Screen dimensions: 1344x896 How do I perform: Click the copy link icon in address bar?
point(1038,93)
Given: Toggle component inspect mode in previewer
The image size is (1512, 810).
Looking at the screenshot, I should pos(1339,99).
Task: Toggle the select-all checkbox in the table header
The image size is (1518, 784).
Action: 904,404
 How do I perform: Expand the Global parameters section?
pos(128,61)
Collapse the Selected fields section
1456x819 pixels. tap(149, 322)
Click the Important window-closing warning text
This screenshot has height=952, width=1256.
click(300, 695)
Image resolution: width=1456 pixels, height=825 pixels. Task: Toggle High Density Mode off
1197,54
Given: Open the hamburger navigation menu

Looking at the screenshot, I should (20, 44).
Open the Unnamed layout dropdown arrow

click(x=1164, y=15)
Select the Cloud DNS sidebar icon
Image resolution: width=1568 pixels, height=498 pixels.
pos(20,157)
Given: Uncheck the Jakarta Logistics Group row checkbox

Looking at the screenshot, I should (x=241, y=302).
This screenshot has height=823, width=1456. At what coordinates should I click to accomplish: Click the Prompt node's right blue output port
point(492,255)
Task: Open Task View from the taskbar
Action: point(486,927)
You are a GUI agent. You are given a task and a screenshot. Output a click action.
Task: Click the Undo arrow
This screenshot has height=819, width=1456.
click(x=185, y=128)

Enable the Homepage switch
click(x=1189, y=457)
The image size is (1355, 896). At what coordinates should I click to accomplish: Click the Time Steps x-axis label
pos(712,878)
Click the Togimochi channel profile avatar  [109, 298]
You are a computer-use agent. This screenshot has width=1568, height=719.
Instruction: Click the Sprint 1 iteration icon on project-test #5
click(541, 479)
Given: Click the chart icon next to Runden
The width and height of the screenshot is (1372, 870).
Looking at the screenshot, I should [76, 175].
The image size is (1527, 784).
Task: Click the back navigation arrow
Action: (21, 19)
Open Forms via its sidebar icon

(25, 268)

_ _ _ _

Say how many lines of the material hold the string "agent", giving the number alone.

## Answer box
2